Even though she ends up being perfectly justified in being so mistrustful and suspicious given that everyone she meets here is involved in the plot against her, it’s quite shocking to note just how dark and aloof Sarah has become at this point, but it’s fitting given her past that another journalist who understands the perils of the job is the only person with whom she can converse. With her preventive measures actually putting her friends into danger on more than one occasion, Josh and Natalie could be forgiven for following Sarah’s lead as she purposefully ignores their calls and go out of contact, but it’s a testament to the type of people Sarah has surrounded herself with despite the lifestyle she leads that these two steadfast companions are able to put aside emotional differences to continue to support their friend in any way they can, and Jeremy James and Sadie Miller give strong performances to suggest that level of frustrated dedication that once again proves so vital to saving Sarah from her own whims and foibles.

With how many nefarious individuals and companies Sarah has helped to expose and take down over the years, it’s not hard to believe that a grudge and desire for revenge would come back to haunt her at some point, and the arrival from behind the scenes of Miss Winters who was last seen with the SRS in ‘Robot’ lends an incredible sense of cohesion with Sarah’s televised tenure while reminding everyone of just how long she has been investigating and trying to right wrongs. After fifteen years in prison for blackmail via apocalypse when Jellicoe took the fall for murder, Winters has already managed to ruin Sarah’s life by ensuring she took the bait for the false story that ended her career, but she now wishes to utterly destroy Sarah’s reputation by framing her for the release of SCALA’s powerful, self-replicating virus that will kill millions, using all of Sarah’s closest contacts and even the cannibalised remains of K9 to achieve her goals. Patricia Maynard returns to the role of Miss Winters with gusto and once more brings out a detached iciness that is powerfully effective against Sarah who must confront the repercussions of her actions, and the revelations that Harris was working for the SRS when UNIT broke up the last meeting and continued to act in Winters’s interests while she was imprisoned and that Wendy is in actuality Jellicoe’s daughter brings the disparate threads of both this story and the series together nicely while highlighting the bigger scale of events that the Doctor inadvertently sets in motion when abruptly leaving at the end of an adventure.

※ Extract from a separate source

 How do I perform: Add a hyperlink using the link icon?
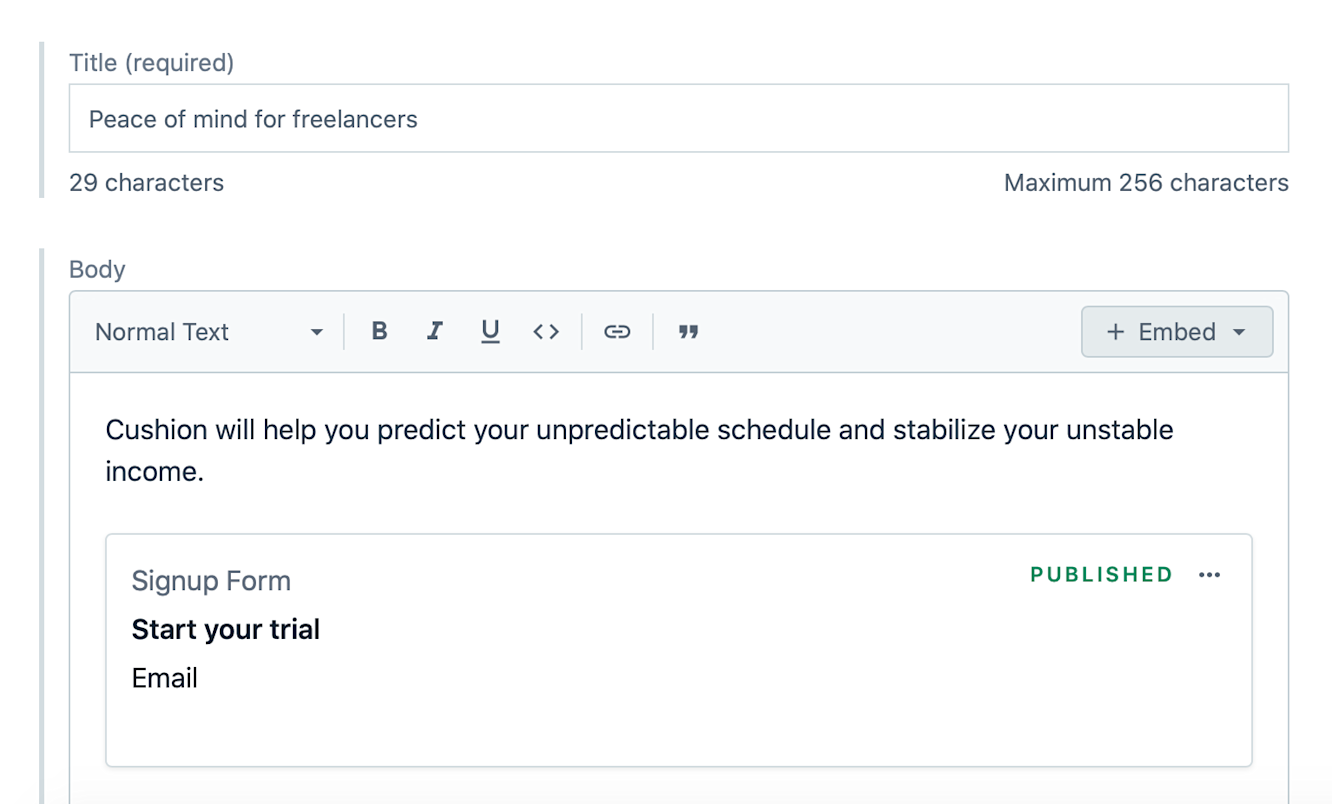pos(617,332)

In essence, ‘Mirror, Signal, Manoeuvre’ encapsulates everything that both does and does not work about this promising but rough first series. The pacing of the first half is quite slow before the main thrust of the narrative finally kicks in, and the long-brewing confrontation between Sarah and Miss Winters is over all too quickly despite how momentous it ends up being. While simultaneously proving Sarah right to distrust the world at this time and condemning her for so completely forgetting her friends to the point that this team is basically anything but, it ties up the events of the first series that also took some time to find its footing and get going while paving a clear path for series two. This is a darker take on Sarah than might be anticipated given her time on television, but this aspect continues to open up exciting avenues for exploration now that the importance of companionship has been reaffirmed after another near brush with death that puts Josh’s changing character into the spotlight.